Chief executive Alex Baldock said the change was “a gearshift not a facelift” and that choosing Currys as the corporate identity was “a no-brainer” given that most of the group’s remaining stores bear this name.
Stores under the Carphone and Dixons banners have already largely disappeared from the UK’s high streets. Last year, all remaining standalone Carphone Warehouse stores were closed in what the group said was a response to changing customer habits, although it retained sales areas within Currys stores.
Carphone Warehouse was founded by Sir Charles Dunstone and Julian Brownlie in 1989 when bulky radio-powered in-car telephones were an executive status symbol. The name endured even as digital cellular phones became dominant.
Dixons started life as a photography store on Southend high street in 1937. Its founder, Polish-Russian immigrant Charles Kalms, wanted an anglicised name that would fit on a narrow shopfront and plucked Dixons out the telephone directory.
The demise of film cameras contributed to the closure of Dixons’ high-street stores in 2006, though the name endured on the group’s 35 stores in UK airports.
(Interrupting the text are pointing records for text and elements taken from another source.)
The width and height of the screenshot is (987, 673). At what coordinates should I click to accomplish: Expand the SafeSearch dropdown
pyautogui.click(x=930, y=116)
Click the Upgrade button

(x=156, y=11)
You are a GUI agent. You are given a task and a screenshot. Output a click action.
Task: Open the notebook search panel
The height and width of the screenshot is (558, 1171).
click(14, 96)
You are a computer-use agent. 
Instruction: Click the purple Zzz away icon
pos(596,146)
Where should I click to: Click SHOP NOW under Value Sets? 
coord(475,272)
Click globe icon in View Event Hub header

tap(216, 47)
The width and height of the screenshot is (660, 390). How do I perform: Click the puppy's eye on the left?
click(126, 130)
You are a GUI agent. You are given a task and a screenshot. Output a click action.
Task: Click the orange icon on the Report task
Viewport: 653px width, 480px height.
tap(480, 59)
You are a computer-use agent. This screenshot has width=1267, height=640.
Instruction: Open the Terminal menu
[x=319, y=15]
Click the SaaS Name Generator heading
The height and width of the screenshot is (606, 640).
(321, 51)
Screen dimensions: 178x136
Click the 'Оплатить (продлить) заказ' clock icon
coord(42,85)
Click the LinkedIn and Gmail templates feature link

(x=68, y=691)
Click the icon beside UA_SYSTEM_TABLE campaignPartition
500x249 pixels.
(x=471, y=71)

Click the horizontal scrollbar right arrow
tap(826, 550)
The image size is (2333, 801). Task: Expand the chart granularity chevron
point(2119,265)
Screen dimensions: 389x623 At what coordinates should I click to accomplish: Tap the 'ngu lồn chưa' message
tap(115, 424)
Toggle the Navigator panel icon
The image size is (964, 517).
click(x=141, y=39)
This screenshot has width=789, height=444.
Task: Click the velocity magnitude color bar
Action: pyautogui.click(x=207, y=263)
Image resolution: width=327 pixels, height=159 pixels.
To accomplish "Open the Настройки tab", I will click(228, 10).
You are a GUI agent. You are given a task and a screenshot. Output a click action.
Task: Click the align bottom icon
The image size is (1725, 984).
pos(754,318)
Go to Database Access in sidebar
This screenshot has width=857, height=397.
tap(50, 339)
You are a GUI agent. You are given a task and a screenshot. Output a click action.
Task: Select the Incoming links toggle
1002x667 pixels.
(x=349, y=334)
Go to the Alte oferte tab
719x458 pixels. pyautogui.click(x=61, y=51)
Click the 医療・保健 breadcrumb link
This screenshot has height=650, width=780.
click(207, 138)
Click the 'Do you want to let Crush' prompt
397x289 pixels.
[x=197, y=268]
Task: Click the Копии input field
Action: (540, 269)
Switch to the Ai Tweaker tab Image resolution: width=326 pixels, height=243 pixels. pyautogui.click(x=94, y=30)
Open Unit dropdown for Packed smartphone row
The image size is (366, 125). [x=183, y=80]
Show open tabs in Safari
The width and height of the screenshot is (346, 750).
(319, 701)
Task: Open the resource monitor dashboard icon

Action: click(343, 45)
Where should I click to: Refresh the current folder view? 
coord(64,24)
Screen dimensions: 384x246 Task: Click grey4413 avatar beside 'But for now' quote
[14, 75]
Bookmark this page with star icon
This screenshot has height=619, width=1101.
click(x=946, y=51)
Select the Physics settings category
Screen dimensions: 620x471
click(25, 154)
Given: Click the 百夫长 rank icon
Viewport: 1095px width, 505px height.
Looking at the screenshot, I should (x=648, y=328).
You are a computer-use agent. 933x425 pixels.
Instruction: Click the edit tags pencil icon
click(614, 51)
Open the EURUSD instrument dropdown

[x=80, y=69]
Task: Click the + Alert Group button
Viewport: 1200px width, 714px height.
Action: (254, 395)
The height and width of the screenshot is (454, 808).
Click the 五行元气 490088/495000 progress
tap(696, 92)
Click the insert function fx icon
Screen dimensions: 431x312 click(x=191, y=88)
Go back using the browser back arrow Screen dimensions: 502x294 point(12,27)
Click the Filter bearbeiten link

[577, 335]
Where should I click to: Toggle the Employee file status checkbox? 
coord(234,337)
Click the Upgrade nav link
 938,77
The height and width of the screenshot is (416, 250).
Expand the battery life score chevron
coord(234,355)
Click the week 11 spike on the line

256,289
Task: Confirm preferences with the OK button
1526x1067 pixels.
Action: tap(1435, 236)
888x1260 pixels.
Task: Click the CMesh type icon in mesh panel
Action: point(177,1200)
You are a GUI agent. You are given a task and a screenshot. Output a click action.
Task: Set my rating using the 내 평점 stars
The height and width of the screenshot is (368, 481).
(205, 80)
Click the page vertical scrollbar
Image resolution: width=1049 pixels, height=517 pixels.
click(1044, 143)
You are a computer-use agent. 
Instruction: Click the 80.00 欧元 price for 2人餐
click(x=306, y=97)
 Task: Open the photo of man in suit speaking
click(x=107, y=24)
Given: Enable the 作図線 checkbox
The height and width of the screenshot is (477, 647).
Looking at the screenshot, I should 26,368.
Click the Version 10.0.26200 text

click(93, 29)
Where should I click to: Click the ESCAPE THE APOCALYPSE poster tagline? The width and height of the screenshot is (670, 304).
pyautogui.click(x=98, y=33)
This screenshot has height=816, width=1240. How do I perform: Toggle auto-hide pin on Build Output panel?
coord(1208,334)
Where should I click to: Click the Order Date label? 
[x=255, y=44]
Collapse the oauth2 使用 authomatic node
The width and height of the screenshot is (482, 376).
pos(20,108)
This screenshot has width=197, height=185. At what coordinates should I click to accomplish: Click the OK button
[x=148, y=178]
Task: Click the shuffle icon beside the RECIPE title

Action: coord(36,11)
Last month, the company said they too would close following the government’s decision to axe duty-free shopping.
Dixons merged with Carphone Warehouse in 2014. Dunstone left to focus on TalkTalk and gradually reduced his stake in the combined group. He declined to comment on the demise of the Carphone Warehouse name.
The PC World and Team KnowHow brands will also be scrapped in favour of Currys, which started in 1884 selling bicycles before diversifying into white goods and now operates from about 300 out-of-town stores.
The group’s Greek and Scandinavian operations are not affected by the change.